Quando surgiu como ideia nos anos 2000, o Brics fazia sentido ante uma realidade mutante. A China emergia com força para o posto de potência desafiante do século 21, com os desafiados Estados Unidos envolvidos em suas guerras sem sentido.

Brasil e Rússia viravam xodós dos mercados com a forte demanda por commodities e os altos preços do petróleo, e no fim da festa a África do Sul chegou para marcar a presença do continente africano, grande playground das ambições chinesas com seus investimentos da Iniciativa Cinturão e Rota.

Lula, Xi e o presidente sul-africano, Cyril Ramaphosa, durante encontro dos Brics em Joanesburgo
Lula, Xi e o presidente sul-africano, Cyril Ramaphosa, durante encontro dos Brics em Joanesburgo - Gianluigi Guercia - 23.ago.2023/AFP

Já a complexa Índia vinha com o peso de sua economia e população, que viria a ultrapassar a chinesa neste ano.

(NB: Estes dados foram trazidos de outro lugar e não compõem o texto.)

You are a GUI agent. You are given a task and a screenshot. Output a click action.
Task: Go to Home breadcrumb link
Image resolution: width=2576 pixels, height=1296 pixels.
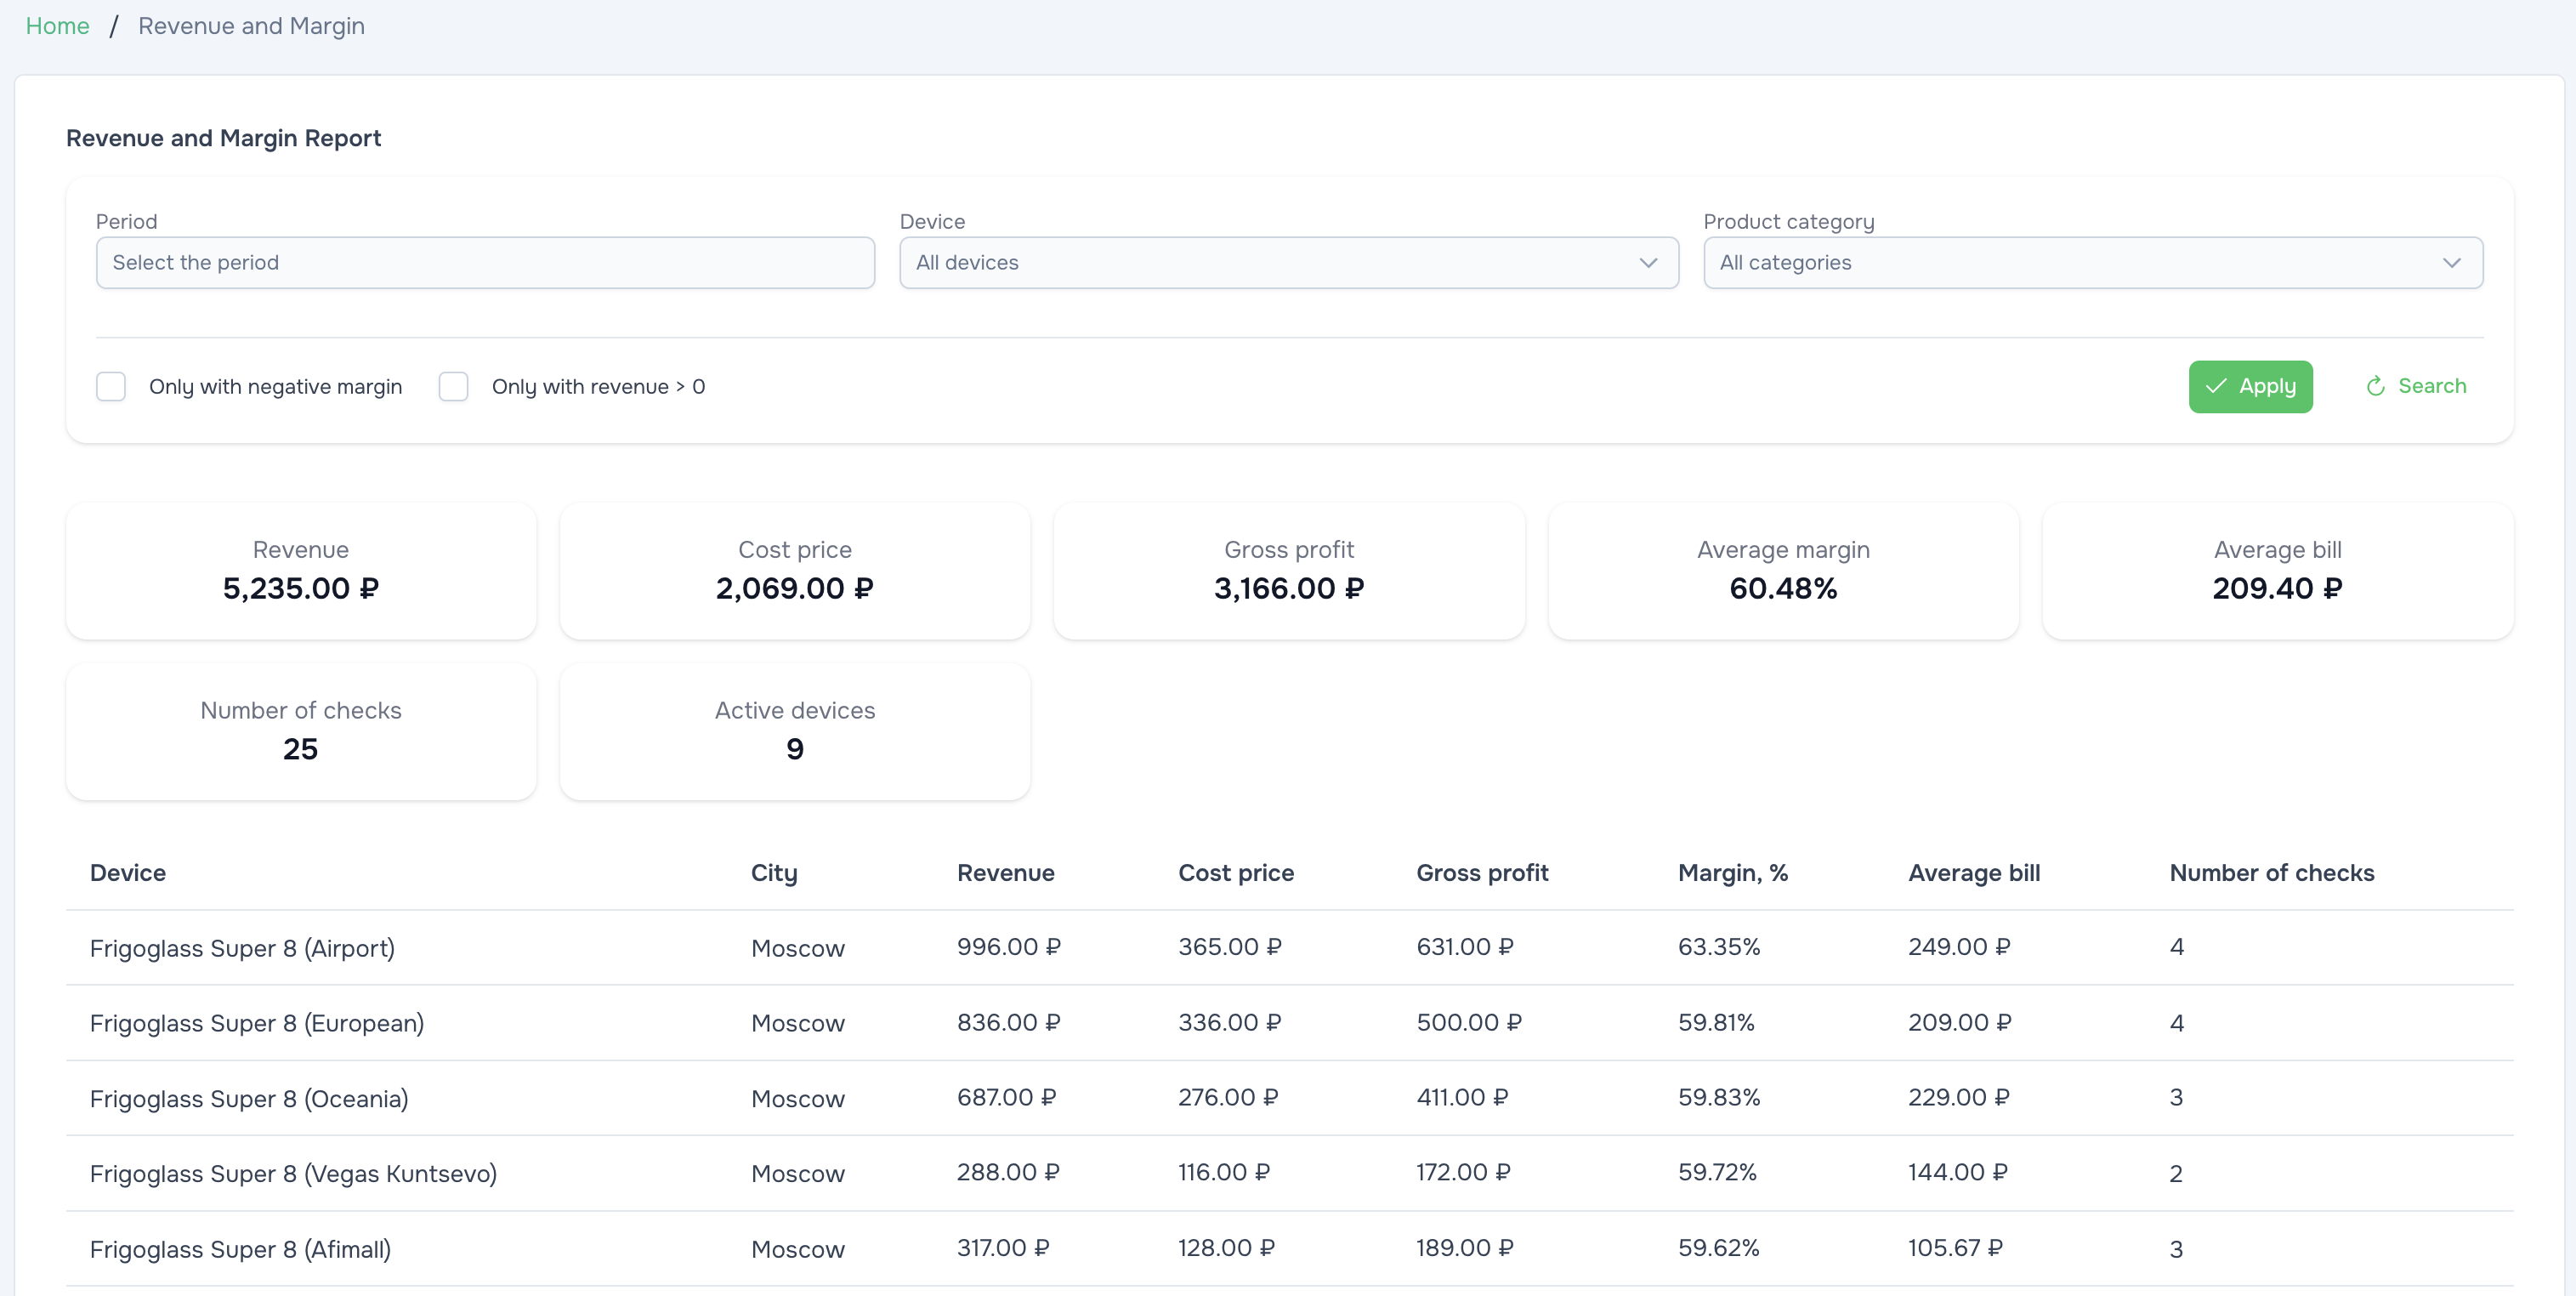pyautogui.click(x=57, y=26)
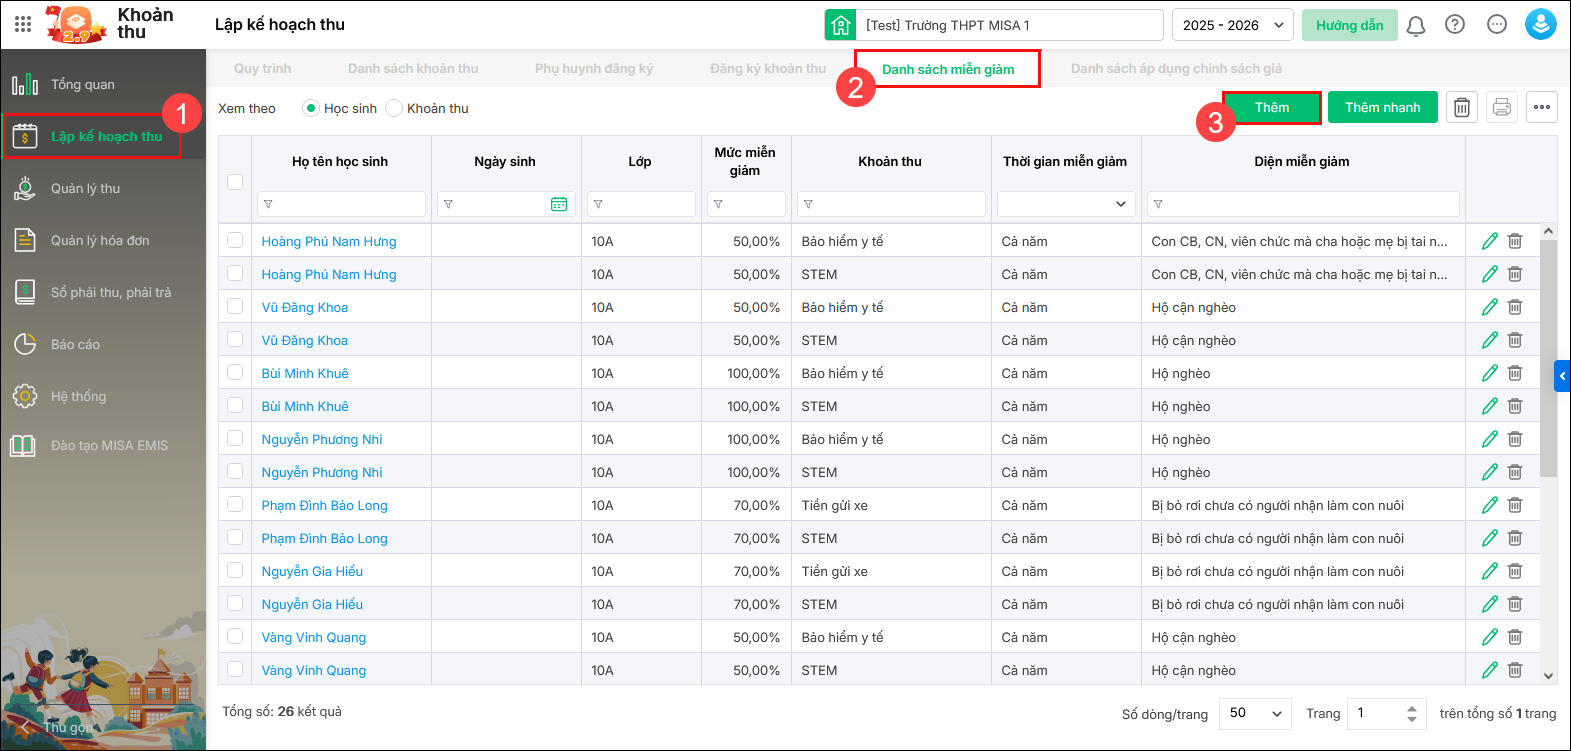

Como bloco, o Brics encarnava uma multipolaridade que rejeitava o domínio americano no pós-Guerra Fria, ainda que seus membros estivessem fazendo negócios com o Tio Sam como sempre.

Ao longo dos anos, do ponto de vista político, navegou entre a utilidade retórica a governantes de ocasião e a mera irrelevância. Seu único ramo concreto, o banco ora presidido pela ex-presidente brasileira Dilma Rousseff, é um instrumento de "soft power" chinês na essência, não por acaso sediado em Xangai.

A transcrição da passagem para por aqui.